* **Instructions to follow**:
Which lines in the data below contain the word "DELTABEAM"? Pull each of them out.

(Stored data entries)
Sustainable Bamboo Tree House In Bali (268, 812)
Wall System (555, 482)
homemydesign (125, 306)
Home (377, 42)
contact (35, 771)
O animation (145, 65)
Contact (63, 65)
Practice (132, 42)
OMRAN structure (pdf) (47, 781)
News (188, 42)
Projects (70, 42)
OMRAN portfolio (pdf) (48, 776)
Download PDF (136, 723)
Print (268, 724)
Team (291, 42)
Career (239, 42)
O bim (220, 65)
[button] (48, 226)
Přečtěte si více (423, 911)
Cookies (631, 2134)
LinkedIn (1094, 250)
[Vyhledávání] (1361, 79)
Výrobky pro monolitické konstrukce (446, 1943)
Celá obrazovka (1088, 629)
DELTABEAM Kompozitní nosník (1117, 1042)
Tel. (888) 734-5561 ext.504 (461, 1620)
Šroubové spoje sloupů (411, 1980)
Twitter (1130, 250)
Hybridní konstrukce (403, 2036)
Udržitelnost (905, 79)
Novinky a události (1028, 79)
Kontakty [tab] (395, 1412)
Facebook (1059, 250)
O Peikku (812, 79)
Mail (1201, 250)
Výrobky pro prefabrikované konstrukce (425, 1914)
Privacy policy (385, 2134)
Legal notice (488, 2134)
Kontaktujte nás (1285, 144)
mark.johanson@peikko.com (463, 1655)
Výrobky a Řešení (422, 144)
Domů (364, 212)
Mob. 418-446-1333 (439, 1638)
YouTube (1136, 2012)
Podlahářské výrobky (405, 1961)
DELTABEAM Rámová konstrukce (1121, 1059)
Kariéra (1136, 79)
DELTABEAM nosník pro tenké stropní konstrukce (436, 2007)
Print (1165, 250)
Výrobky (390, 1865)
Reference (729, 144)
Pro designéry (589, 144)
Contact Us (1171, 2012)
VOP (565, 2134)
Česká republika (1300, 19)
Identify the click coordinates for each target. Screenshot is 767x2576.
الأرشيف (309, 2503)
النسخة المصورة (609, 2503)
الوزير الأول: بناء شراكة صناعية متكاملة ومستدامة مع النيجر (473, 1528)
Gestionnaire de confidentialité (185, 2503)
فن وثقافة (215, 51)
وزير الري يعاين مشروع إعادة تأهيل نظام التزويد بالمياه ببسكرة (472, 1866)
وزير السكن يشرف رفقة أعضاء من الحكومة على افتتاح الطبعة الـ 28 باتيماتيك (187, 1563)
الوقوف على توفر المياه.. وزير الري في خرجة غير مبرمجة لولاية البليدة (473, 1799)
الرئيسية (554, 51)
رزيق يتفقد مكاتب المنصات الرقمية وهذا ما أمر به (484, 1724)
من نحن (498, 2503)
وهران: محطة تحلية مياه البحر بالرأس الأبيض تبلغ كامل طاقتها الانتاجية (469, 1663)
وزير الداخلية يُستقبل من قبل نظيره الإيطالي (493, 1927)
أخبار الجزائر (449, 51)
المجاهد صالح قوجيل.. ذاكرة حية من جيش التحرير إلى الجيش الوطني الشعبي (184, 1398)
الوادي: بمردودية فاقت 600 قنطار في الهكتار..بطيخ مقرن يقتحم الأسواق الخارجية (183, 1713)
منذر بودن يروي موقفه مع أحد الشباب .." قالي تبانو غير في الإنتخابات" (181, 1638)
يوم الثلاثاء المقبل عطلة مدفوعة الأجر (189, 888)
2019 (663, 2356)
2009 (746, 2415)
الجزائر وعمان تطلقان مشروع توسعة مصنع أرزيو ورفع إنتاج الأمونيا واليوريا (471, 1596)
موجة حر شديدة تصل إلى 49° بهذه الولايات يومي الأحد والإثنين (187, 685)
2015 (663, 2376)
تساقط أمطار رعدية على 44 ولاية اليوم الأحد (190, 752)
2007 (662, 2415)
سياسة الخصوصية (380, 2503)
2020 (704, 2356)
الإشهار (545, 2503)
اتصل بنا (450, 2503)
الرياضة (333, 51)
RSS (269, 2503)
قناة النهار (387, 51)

* **Solution for this exercise**:
DELTABEAM Kompozitní nosník (1117, 1042)
DELTABEAM Rámová konstrukce (1121, 1059)
DELTABEAM nosník pro tenké stropní konstrukce (436, 2007)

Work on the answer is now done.